- **What you are asked to do**: Copy out the rows verbatim, from the line containing "avoid (230, 651)" up to and including the line containing "center [791, 909].".

··· Provided records

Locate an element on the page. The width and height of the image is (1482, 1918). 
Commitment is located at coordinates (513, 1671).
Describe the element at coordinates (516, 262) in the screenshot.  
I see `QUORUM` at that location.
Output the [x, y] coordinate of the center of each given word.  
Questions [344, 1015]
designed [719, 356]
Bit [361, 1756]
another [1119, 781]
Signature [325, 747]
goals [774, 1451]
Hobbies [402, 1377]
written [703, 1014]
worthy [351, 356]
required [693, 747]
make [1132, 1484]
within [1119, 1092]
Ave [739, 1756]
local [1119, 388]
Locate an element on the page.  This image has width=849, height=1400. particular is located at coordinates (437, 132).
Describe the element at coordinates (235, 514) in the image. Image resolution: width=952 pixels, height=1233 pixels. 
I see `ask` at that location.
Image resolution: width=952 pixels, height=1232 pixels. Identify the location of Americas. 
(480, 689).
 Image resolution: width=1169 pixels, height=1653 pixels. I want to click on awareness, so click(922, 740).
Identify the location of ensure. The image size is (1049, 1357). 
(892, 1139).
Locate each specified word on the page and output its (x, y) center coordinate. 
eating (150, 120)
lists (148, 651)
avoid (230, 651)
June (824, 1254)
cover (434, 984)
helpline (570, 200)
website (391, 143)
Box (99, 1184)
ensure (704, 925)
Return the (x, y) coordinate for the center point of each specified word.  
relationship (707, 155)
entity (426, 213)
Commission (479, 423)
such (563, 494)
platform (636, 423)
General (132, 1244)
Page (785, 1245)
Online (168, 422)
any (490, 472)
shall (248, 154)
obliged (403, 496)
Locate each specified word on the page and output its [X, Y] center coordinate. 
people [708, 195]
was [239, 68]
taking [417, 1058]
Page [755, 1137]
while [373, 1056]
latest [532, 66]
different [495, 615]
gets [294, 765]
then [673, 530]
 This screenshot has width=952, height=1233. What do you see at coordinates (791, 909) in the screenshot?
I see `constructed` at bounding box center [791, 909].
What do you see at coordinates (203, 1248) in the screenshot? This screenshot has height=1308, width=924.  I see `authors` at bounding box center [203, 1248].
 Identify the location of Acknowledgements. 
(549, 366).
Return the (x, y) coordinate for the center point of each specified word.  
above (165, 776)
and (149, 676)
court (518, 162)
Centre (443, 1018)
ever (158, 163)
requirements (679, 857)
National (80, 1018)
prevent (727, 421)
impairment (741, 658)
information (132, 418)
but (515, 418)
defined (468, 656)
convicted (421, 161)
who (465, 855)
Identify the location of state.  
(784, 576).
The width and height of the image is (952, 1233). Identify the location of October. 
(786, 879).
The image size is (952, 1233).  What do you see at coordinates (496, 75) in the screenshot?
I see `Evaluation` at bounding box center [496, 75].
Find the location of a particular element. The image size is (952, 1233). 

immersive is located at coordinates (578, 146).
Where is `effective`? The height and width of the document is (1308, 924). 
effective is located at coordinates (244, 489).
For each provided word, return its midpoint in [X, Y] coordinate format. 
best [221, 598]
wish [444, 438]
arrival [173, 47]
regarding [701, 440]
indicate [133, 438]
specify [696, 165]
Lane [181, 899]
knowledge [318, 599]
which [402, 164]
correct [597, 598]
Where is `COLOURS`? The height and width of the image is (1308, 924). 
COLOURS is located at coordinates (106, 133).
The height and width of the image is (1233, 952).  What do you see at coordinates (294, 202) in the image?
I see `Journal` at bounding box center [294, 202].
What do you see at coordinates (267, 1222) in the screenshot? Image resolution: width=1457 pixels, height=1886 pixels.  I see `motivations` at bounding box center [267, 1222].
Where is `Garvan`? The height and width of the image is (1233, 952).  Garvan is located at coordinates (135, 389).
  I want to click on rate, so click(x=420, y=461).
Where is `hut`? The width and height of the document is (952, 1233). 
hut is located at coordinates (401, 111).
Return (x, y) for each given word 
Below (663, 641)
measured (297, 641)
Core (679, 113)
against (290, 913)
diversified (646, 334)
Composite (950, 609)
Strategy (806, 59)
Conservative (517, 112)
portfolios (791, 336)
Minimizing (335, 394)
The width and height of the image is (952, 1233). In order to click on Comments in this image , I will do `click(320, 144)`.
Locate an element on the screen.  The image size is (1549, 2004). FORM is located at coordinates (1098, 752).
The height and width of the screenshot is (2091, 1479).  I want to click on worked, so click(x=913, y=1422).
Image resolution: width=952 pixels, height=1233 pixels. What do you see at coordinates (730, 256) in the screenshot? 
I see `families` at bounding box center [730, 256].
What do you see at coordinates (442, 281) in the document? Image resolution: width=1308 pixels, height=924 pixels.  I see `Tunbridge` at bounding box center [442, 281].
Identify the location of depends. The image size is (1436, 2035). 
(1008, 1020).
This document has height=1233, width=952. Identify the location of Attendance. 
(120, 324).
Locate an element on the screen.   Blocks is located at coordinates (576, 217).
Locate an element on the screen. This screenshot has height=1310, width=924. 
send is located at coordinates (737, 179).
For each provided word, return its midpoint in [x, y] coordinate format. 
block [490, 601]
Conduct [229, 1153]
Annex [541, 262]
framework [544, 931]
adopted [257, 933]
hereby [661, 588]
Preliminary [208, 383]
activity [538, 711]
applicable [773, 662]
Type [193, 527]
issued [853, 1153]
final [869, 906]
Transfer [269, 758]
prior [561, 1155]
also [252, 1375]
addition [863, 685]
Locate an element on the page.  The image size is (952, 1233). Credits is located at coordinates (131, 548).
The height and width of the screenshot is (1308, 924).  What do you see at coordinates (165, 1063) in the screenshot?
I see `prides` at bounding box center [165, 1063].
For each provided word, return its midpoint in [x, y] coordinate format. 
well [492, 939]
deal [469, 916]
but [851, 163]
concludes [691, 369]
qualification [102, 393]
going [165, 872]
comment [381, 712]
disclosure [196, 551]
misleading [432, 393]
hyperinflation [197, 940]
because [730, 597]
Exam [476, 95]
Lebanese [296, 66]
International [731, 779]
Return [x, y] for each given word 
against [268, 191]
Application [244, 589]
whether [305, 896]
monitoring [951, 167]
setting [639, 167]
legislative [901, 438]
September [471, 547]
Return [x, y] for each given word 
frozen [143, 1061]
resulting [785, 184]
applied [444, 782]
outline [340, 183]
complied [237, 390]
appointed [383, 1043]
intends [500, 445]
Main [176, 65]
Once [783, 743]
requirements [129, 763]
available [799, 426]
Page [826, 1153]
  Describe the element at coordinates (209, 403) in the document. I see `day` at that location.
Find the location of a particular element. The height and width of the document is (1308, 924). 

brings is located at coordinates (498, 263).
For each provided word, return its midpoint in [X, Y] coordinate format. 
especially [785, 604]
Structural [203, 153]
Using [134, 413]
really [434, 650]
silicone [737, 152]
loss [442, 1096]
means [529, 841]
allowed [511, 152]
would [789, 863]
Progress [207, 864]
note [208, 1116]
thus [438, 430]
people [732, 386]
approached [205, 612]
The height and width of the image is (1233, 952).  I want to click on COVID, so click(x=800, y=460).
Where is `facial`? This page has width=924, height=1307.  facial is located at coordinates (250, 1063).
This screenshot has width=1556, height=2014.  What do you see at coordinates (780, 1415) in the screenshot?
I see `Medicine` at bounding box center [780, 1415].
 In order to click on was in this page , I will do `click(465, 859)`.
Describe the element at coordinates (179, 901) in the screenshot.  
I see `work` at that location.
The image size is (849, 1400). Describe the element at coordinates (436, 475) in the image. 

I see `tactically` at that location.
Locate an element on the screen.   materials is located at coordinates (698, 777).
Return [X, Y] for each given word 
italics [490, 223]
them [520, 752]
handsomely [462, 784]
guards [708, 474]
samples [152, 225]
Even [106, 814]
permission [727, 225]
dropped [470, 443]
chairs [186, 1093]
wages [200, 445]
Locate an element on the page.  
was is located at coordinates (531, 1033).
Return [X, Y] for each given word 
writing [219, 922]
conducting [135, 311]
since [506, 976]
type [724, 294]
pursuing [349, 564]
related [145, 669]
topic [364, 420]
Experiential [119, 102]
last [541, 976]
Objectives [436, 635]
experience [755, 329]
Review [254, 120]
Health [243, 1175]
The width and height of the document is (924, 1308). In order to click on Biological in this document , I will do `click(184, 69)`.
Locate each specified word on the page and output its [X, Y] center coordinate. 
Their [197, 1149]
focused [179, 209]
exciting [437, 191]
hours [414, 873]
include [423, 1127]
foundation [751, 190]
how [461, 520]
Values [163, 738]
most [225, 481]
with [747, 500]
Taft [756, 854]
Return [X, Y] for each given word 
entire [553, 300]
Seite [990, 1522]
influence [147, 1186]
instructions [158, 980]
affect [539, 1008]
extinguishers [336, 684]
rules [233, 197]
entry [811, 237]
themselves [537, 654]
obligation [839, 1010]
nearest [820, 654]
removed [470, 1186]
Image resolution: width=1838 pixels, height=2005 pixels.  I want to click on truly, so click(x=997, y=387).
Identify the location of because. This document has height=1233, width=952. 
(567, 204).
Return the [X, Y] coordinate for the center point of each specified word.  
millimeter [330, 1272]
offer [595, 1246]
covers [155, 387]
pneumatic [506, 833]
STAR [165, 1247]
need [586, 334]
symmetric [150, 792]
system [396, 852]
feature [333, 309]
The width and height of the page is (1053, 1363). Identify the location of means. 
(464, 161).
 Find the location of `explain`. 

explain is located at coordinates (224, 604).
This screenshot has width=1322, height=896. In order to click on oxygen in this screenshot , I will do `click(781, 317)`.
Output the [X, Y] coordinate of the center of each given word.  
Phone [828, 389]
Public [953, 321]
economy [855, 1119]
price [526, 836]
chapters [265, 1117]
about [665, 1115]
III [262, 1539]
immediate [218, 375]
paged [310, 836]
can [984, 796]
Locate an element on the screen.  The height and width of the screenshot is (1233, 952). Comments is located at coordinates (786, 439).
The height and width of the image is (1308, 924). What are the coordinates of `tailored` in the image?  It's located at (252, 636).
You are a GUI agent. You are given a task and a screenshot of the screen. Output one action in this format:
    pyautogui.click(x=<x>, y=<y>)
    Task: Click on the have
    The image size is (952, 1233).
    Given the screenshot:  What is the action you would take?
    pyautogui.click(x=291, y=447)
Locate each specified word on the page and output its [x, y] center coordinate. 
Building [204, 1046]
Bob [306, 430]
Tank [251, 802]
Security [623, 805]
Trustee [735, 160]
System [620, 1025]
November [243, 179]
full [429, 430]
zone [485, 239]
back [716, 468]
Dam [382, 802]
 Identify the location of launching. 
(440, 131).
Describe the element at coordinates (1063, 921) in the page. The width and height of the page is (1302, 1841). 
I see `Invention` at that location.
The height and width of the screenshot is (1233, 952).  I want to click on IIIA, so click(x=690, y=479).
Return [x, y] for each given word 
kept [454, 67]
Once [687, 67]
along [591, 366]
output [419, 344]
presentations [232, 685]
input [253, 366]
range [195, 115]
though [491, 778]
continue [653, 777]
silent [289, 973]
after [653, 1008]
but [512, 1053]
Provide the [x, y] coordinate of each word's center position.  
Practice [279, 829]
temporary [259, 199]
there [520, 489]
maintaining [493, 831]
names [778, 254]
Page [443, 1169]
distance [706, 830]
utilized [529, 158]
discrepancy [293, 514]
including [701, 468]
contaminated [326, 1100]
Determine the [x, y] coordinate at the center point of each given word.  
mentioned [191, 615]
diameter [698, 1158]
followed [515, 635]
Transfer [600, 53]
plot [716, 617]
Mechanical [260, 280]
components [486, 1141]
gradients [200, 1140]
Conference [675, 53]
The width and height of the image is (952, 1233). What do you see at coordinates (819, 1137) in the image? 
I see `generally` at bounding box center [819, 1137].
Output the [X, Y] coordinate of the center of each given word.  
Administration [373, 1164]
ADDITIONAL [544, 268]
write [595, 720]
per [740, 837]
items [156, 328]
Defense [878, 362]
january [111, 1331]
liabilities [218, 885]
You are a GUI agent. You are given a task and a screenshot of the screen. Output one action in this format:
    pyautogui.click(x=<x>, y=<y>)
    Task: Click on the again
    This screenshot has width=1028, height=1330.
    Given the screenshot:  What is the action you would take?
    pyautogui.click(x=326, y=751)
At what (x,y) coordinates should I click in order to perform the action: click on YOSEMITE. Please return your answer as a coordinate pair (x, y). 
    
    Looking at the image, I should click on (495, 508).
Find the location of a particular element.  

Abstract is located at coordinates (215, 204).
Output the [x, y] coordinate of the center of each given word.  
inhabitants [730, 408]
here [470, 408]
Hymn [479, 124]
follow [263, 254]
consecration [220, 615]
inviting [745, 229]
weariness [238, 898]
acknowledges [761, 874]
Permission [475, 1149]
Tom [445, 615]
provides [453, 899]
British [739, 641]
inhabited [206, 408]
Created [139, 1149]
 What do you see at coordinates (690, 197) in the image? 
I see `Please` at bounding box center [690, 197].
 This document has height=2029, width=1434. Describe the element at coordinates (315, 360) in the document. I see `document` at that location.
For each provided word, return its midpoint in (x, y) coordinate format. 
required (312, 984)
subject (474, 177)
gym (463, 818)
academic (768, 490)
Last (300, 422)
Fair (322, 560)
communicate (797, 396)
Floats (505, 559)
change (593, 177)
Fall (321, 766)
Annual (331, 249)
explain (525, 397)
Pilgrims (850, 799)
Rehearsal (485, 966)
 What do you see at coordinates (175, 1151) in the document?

······

- **Complete response**:
avoid (230, 651)
June (824, 1254)
cover (434, 984)
helpline (570, 200)
website (391, 143)
Box (99, 1184)
ensure (704, 925)
Return the (x, y) coordinate for the center point of each specified word.  
relationship (707, 155)
entity (426, 213)
Commission (479, 423)
such (563, 494)
platform (636, 423)
General (132, 1244)
Page (785, 1245)
Online (168, 422)
any (490, 472)
shall (248, 154)
obliged (403, 496)
Locate each specified word on the page and output its [X, Y] center coordinate. 
people [708, 195]
was [239, 68]
taking [417, 1058]
Page [755, 1137]
while [373, 1056]
latest [532, 66]
different [495, 615]
gets [294, 765]
then [673, 530]
 This screenshot has width=952, height=1233. What do you see at coordinates (791, 909) in the screenshot?
I see `constructed` at bounding box center [791, 909].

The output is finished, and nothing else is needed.